BEIJING — China’s economic growth sank to its lowest level in at least 26 years in the quarter ending in June, adding to pressure on Chinese leaders as they fight a tariff war with Washington.
The world’s second-largest economy grew 6.2% over a year ago, down from the previous quarter’s 6.4%, government data showed Monday.
Hopes for an early growth rebound faded after President Donald Trump raised tariffs on Chinese imports in May to turn up pressure on Beijing over the aggressive tactics it’s using to challenge American technological dominance. Now, economists say the slowdown might extend into next year.

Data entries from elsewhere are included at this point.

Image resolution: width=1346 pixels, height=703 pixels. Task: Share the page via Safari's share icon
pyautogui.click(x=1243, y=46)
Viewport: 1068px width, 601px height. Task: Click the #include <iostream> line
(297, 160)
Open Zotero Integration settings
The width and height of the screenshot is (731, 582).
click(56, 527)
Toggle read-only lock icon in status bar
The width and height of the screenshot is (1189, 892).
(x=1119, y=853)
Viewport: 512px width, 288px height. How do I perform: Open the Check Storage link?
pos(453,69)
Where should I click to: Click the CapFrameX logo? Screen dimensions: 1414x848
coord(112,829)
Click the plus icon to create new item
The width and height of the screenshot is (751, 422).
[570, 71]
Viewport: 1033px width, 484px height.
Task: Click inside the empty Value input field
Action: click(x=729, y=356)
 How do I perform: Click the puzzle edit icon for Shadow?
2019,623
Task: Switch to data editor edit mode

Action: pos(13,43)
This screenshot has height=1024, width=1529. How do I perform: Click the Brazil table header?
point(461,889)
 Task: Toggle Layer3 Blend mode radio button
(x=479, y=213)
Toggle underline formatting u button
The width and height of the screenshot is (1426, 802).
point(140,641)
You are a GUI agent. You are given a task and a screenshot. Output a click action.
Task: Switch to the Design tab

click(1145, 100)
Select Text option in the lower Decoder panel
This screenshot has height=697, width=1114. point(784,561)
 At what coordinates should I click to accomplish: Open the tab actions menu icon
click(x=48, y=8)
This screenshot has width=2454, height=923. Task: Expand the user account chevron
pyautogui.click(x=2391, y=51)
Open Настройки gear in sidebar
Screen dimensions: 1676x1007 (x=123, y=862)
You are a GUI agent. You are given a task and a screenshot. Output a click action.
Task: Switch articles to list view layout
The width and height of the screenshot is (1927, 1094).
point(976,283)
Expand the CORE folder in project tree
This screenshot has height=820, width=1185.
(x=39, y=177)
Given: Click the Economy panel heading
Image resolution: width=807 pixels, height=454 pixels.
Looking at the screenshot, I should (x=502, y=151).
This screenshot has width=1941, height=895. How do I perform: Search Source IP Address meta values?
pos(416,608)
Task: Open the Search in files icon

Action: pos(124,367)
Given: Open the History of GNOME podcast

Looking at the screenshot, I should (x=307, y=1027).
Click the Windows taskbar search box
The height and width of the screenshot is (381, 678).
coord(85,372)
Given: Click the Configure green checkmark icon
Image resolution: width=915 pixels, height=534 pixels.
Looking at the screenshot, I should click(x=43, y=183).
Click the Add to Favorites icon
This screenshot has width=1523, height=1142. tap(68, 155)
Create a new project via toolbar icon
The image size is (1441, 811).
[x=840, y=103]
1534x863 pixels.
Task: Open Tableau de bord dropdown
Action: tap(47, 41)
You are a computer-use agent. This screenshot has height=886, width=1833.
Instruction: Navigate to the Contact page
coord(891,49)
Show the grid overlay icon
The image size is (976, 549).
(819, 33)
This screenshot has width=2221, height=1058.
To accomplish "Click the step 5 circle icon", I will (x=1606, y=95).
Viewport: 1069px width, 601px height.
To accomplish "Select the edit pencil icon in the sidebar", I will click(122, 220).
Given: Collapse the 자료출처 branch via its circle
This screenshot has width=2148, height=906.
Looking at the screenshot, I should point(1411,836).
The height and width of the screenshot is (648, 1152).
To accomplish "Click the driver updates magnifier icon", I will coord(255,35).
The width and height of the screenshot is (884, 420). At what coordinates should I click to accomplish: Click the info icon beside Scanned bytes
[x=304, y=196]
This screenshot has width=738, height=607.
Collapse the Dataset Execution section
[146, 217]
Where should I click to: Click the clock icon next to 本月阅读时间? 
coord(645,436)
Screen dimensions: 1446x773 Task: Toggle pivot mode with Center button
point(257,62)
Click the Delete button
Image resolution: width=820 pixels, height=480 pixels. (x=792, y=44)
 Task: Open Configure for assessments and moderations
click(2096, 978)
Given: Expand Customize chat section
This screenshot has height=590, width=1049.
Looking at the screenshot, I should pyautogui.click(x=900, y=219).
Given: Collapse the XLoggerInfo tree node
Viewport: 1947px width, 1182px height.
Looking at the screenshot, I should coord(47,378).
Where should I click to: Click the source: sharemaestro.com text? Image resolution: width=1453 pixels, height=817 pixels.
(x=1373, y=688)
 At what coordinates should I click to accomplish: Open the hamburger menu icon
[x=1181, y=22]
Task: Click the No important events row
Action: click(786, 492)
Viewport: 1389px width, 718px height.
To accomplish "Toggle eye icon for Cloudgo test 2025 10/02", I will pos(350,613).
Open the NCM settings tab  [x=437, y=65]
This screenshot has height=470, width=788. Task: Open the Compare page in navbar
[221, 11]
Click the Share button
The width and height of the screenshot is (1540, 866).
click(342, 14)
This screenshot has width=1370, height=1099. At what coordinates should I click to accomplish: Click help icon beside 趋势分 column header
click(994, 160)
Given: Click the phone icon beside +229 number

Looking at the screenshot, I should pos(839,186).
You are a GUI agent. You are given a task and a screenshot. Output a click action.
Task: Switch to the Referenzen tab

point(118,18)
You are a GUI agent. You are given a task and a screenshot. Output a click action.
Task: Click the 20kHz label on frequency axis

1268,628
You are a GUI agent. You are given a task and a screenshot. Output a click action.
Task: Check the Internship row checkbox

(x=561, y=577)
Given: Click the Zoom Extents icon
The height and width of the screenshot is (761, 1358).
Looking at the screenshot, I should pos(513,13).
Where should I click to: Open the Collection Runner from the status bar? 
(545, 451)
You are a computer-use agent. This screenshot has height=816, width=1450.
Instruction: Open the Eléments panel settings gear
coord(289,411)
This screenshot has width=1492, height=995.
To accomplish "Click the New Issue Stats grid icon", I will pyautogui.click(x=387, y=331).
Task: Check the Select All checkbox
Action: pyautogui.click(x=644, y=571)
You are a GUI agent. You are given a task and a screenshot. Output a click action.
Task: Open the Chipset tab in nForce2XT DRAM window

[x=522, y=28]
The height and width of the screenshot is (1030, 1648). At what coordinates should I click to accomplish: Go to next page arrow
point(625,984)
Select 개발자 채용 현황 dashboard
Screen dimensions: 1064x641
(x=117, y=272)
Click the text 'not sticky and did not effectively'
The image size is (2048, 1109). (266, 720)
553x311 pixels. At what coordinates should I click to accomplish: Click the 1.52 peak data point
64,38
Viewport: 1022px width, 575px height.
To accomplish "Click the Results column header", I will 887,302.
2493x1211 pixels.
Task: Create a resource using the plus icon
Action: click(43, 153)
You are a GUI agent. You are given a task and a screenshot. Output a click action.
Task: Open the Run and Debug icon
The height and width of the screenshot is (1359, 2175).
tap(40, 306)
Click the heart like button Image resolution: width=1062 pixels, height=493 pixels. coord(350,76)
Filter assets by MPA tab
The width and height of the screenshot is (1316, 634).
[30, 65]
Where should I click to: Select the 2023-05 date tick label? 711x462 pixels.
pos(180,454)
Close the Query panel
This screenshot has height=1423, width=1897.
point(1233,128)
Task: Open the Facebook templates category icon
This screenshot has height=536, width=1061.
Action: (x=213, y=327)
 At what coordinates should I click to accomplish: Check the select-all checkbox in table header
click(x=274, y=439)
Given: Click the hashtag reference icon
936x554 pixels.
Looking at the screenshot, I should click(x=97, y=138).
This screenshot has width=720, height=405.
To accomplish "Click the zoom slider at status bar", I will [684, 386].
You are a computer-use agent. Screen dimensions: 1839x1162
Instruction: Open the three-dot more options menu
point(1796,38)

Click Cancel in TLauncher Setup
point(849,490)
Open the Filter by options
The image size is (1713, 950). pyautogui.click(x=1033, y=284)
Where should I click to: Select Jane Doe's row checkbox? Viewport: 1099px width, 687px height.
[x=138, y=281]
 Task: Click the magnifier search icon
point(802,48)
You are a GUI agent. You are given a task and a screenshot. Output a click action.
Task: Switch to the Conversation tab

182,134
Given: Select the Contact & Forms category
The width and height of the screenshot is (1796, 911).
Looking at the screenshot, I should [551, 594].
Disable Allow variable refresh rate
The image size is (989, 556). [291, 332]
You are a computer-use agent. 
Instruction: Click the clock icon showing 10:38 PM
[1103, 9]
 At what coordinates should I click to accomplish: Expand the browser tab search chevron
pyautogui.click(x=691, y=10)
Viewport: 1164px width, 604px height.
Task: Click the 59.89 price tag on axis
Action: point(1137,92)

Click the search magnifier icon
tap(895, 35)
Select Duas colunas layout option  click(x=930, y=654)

Weaker Chinese activity carries global repercussions. China is the world’s second-biggest export market behind the United States. Countries that feed raw materials to Chinese factories — from Chilean copper to Indonesian coal — are especially vulnerable to decelerating growth in China.
The proportion of South African output going to China, for instance, has shot up from 2% in the mid-2000s to 15% now, according to a study by the McKinsey Global Institute. Then there’s the Democratic Republic of the Congo, which sends 45% of its exports to China, according to United Nations data cited in the McKinsey report.
In addition, emerging market countries are increasingly dependent on Chinese investment.
Among major economies, Australia sent 35% of its exports to China in April, Brazil 30% and South Korea 24%, according to the Peterson Institute for International Economics.